• TASK DESCRIPTION:
Each line below that contains "will" should be counted. Give only the total.

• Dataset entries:
▬▬▬

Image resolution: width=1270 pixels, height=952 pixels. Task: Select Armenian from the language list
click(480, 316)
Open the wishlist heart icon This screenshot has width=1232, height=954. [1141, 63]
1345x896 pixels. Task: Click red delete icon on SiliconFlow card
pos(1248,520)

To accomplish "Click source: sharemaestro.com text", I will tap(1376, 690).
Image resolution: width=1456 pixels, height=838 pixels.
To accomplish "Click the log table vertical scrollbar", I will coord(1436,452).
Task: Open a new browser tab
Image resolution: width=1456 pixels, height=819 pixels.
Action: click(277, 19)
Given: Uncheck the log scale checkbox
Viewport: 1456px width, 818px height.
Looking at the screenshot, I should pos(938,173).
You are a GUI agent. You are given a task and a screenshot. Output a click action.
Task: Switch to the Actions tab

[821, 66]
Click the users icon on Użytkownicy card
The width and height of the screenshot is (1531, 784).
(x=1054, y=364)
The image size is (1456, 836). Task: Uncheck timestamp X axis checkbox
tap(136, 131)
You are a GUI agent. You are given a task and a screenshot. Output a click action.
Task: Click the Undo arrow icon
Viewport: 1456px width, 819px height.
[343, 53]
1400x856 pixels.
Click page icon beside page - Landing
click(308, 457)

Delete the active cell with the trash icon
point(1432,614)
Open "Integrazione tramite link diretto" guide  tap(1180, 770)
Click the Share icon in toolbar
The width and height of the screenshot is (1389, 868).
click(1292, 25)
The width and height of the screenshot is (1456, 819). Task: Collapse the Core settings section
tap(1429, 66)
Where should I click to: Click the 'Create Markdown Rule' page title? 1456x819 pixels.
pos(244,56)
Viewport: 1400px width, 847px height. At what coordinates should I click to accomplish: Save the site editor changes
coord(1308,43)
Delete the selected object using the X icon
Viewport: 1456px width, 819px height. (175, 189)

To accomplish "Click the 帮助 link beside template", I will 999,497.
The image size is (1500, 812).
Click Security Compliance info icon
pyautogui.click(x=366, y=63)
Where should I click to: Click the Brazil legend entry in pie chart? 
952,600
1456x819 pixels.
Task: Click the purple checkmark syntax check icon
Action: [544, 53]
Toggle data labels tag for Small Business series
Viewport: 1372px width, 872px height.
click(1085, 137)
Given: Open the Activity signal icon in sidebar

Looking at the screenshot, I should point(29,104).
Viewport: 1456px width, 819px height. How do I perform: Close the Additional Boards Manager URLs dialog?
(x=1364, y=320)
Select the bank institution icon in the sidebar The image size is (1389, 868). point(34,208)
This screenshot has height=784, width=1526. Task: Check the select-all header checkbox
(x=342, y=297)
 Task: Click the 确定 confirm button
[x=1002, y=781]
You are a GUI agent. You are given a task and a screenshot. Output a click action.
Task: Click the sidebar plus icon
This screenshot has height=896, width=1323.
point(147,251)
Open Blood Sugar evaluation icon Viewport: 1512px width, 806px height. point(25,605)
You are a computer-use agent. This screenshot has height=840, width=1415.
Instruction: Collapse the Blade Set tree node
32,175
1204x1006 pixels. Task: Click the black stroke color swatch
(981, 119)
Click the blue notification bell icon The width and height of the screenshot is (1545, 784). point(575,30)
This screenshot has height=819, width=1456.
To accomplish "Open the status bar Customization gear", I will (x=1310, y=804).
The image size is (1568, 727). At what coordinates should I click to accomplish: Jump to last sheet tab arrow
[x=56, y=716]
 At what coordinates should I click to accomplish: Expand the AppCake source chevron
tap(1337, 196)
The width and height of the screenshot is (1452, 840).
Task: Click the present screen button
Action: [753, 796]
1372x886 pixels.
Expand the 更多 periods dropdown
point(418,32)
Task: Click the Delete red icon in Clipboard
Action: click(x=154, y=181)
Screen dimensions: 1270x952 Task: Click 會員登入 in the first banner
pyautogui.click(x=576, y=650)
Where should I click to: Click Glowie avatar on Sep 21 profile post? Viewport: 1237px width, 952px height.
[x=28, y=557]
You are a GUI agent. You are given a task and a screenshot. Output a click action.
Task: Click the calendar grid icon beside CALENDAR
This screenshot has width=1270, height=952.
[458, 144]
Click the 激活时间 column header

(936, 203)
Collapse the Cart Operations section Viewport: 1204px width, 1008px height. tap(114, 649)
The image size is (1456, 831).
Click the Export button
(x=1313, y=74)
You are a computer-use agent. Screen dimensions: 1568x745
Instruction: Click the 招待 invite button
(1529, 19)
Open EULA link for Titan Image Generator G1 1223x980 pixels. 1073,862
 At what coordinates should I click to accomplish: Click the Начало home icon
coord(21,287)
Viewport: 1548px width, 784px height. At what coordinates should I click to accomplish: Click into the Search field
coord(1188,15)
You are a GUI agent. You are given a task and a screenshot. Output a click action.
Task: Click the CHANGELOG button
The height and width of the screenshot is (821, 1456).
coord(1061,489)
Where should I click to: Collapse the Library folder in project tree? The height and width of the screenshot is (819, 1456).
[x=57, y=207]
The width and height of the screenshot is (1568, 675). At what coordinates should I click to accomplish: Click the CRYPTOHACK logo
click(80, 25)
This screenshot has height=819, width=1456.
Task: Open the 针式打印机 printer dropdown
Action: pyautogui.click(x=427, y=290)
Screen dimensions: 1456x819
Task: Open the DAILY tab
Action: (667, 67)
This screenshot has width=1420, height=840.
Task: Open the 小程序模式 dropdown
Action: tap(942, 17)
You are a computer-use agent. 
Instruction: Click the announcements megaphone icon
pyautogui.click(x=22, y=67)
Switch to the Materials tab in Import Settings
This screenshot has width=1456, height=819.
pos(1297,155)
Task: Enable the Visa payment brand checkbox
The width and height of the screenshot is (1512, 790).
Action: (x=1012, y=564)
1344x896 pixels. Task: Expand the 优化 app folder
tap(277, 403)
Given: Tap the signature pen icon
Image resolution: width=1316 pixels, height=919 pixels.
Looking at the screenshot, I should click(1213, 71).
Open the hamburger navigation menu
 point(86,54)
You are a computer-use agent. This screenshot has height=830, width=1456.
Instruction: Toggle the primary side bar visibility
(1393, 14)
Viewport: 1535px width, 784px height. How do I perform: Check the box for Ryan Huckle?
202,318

▬▬▬

• RESPONSE TO THE TASK:
4